# Task prompt
How many lines in the data below contain the string "bounding"? Reply with the number alone.

[Stored data]

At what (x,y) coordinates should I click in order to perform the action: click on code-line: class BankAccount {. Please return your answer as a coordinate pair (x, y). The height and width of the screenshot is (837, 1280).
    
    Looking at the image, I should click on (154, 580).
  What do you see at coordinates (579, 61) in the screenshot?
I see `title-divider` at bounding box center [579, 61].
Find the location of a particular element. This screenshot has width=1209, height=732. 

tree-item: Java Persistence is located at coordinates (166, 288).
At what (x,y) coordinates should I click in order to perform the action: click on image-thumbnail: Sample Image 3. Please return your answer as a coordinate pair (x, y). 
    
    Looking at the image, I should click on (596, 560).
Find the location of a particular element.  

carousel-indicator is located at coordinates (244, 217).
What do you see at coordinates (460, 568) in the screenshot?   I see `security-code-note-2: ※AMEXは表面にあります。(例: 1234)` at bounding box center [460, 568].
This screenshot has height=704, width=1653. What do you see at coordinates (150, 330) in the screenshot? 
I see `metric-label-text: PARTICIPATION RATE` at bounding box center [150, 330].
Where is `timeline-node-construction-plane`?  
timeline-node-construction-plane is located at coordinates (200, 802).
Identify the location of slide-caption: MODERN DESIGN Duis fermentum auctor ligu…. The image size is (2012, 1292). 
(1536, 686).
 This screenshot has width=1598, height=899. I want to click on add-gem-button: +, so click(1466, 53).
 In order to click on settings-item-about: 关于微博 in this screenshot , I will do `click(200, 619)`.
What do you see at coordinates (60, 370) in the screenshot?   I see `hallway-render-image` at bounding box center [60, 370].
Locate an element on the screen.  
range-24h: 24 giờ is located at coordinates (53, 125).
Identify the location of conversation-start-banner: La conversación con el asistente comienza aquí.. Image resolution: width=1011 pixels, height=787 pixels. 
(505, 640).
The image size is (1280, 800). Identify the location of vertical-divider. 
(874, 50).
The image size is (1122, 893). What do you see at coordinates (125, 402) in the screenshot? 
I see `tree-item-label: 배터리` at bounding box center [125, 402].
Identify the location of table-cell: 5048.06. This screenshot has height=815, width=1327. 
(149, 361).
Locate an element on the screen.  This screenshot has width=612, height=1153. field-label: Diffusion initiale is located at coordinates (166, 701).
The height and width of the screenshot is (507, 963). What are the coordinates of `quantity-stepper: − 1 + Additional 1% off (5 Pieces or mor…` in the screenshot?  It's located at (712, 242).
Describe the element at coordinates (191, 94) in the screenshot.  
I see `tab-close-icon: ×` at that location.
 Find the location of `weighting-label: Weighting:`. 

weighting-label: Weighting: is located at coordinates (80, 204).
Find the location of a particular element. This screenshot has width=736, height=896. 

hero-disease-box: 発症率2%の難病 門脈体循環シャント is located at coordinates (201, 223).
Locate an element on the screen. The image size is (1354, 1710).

# Solved problem
5